===== Data

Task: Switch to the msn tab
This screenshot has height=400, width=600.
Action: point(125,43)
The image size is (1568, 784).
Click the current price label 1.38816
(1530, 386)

==========
===== Data

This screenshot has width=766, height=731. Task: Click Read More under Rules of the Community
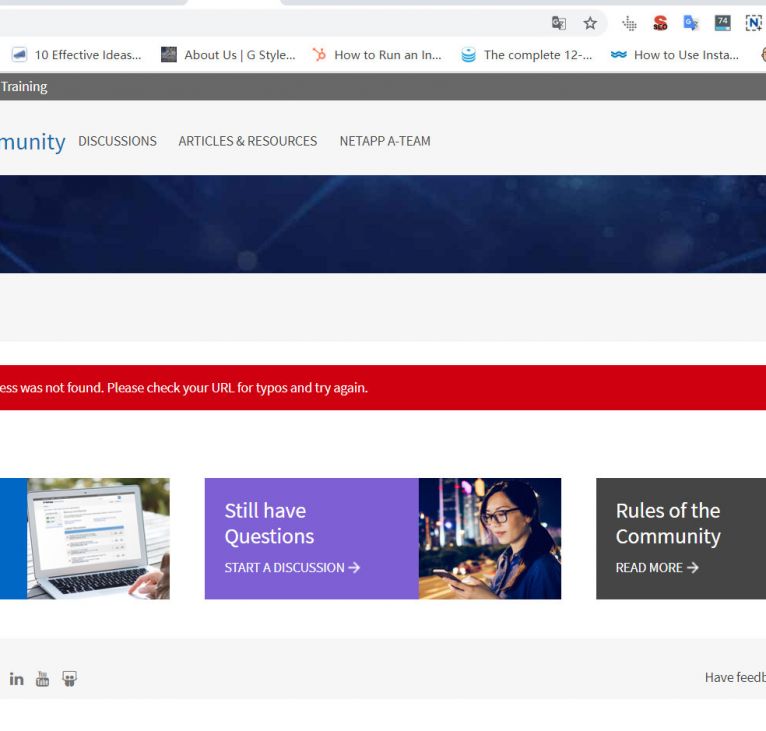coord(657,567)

==========

*Task directions:*
Repeat the listing lines verbatim, beginning with the line that contains "Task: Switch to the msn tab" and continuing through the line that contains "(1530, 386)". Include both of those lines.

*Answer:*
Task: Switch to the msn tab
This screenshot has height=400, width=600.
Action: point(125,43)
The image size is (1568, 784).
Click the current price label 1.38816
(1530, 386)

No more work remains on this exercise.